● YOUR TASK
How many lines below contain the string "click"? Reply with the figure and no further words.

- - -

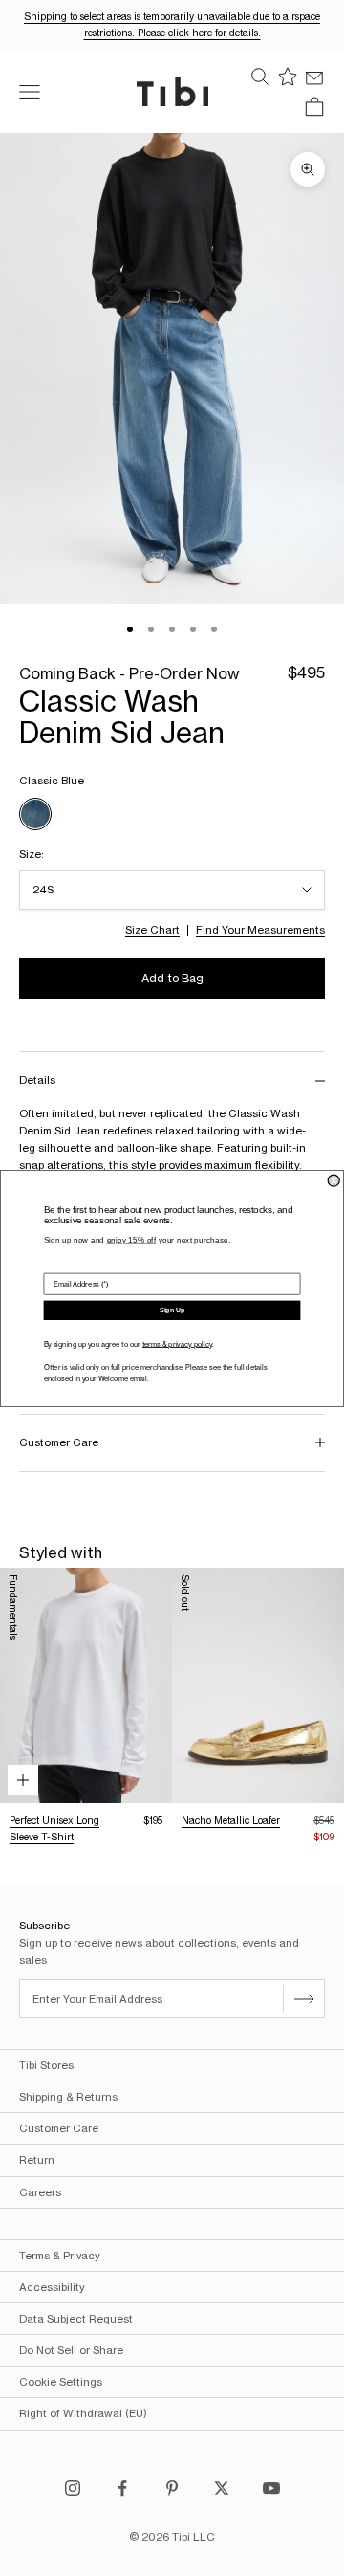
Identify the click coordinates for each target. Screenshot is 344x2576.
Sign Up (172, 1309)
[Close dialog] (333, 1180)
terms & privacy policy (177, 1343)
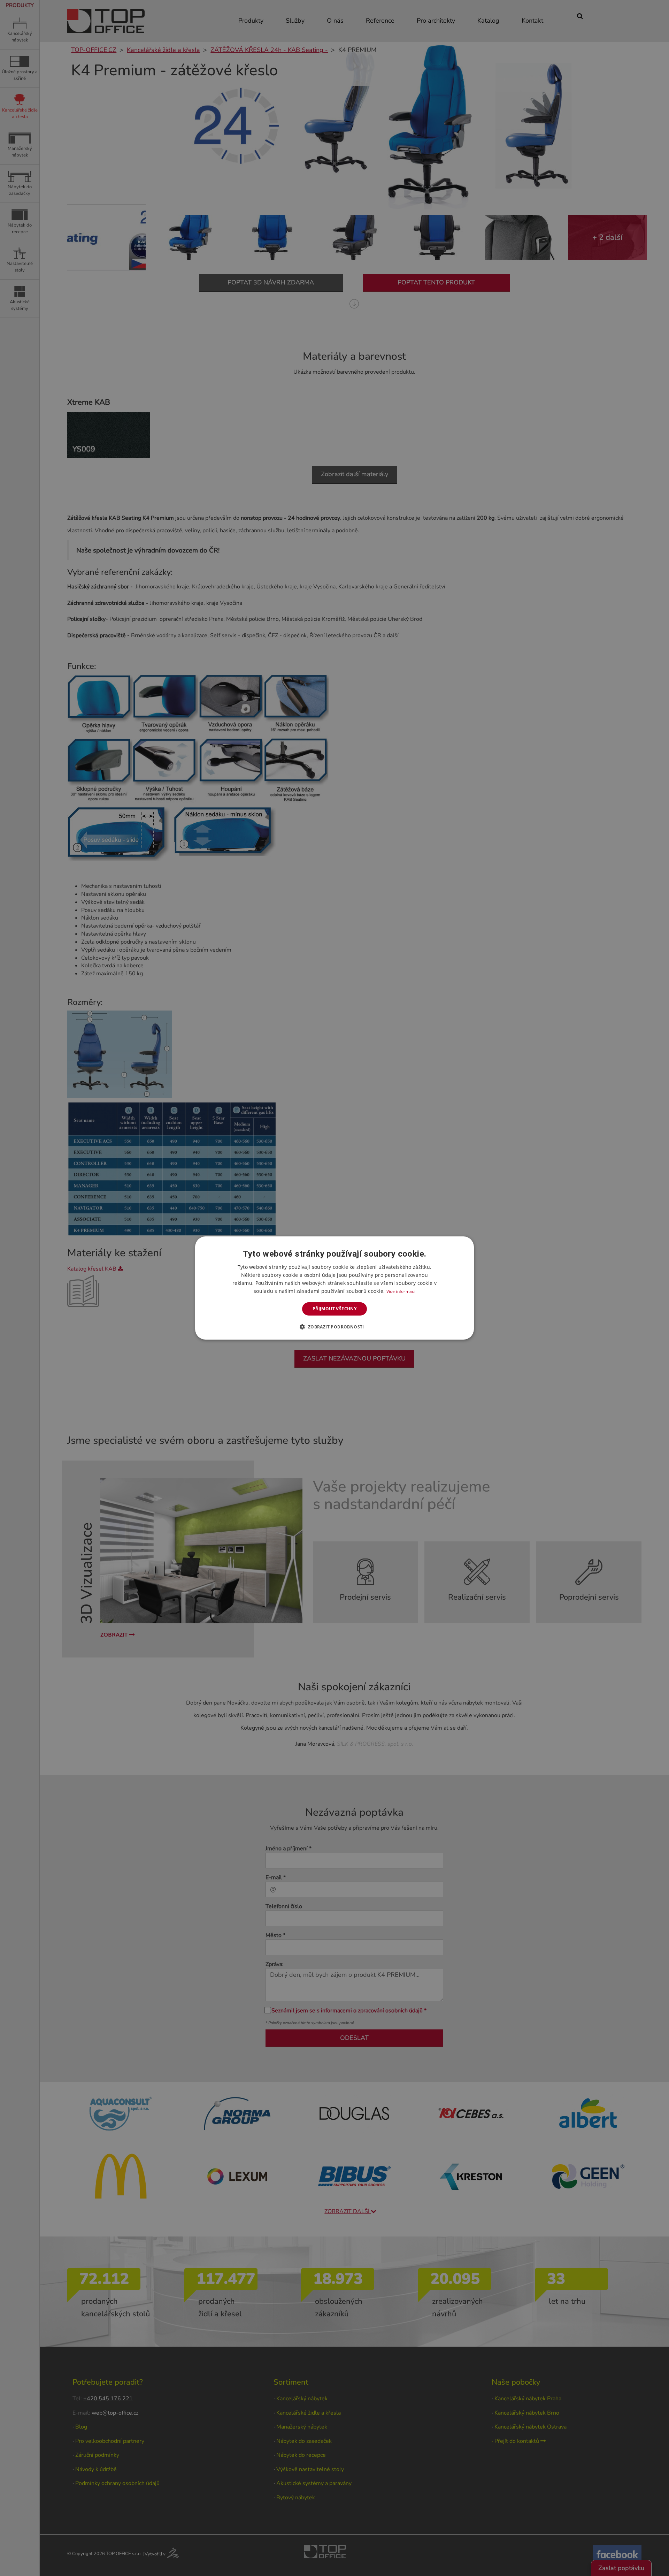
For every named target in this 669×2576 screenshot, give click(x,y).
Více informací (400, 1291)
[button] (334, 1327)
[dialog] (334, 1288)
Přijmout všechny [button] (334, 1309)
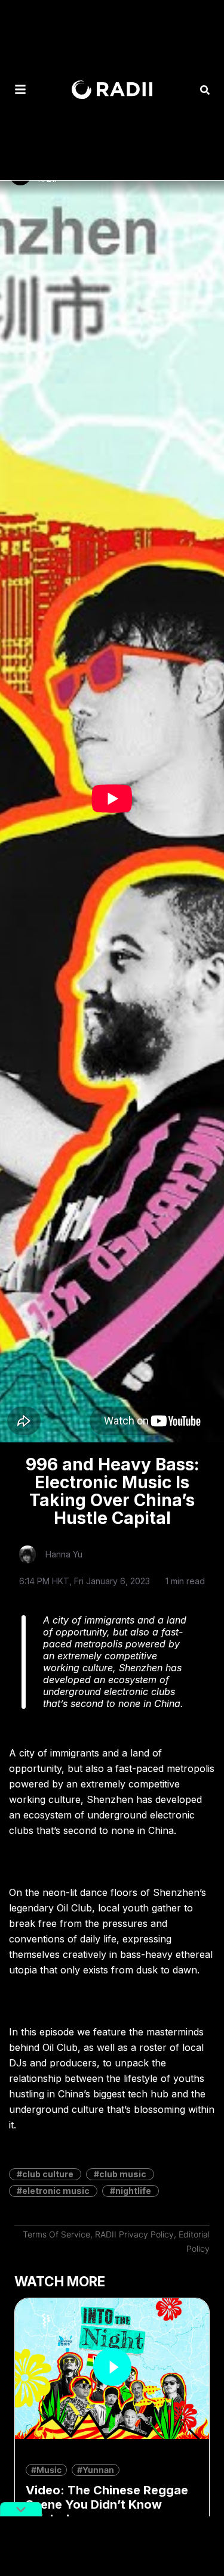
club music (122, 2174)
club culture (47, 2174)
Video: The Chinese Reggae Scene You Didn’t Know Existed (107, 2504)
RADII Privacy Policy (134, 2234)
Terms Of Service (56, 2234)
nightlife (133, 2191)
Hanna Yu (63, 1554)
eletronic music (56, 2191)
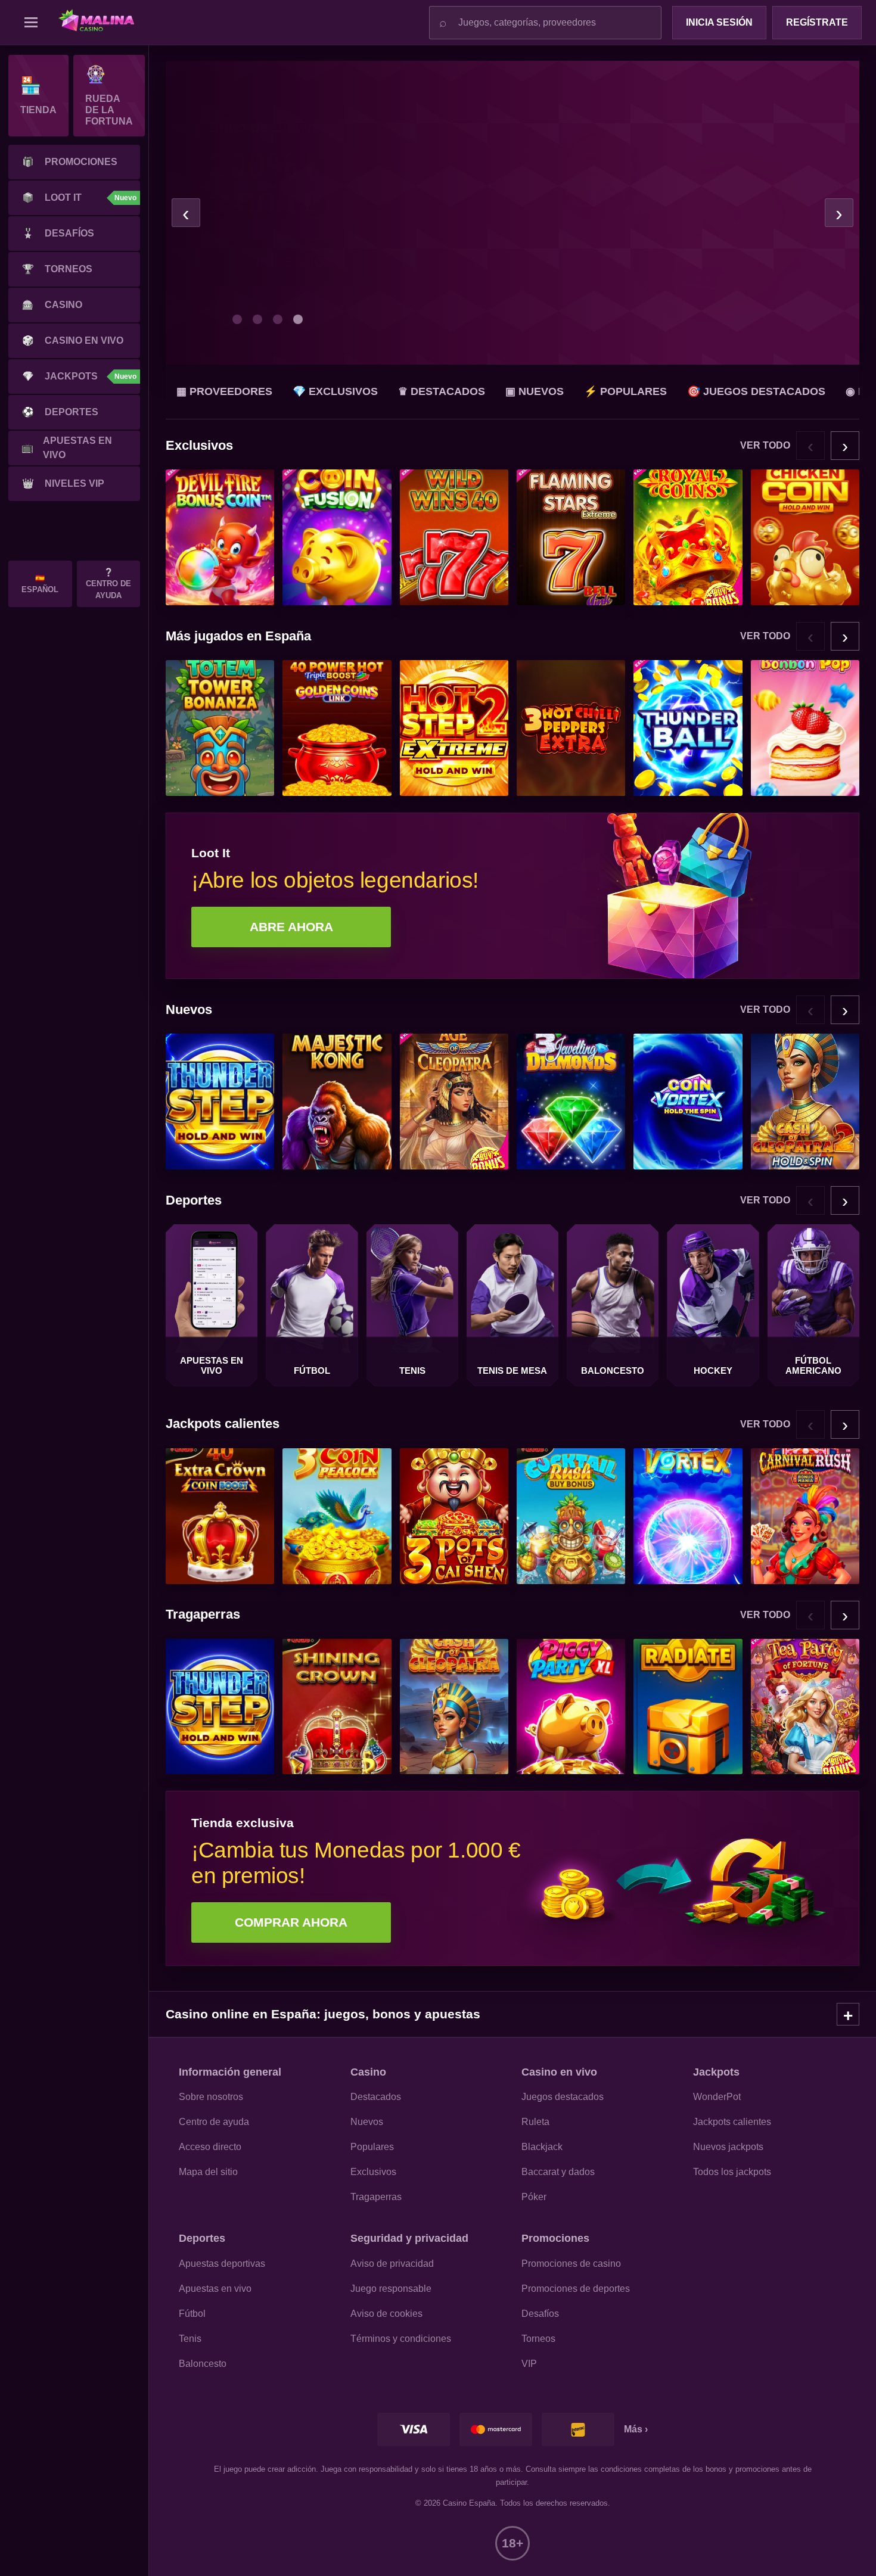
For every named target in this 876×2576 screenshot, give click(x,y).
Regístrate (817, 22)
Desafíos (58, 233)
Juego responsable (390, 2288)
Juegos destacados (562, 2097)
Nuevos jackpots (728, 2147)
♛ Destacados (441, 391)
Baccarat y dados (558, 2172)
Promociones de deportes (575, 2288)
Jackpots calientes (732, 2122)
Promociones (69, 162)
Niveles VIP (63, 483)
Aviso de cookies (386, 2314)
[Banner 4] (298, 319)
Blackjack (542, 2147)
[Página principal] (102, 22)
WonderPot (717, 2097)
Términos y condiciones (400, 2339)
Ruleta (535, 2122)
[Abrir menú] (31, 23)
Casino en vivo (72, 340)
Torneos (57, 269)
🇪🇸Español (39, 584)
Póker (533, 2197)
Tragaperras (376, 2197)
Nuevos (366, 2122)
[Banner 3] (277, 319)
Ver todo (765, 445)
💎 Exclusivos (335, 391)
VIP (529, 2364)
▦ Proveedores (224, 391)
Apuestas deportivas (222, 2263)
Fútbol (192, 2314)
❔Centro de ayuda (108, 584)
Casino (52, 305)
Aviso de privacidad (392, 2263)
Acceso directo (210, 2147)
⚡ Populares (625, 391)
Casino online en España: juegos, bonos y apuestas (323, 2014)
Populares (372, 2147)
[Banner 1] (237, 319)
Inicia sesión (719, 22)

- - -

● OUTPUT OF THE TASK
3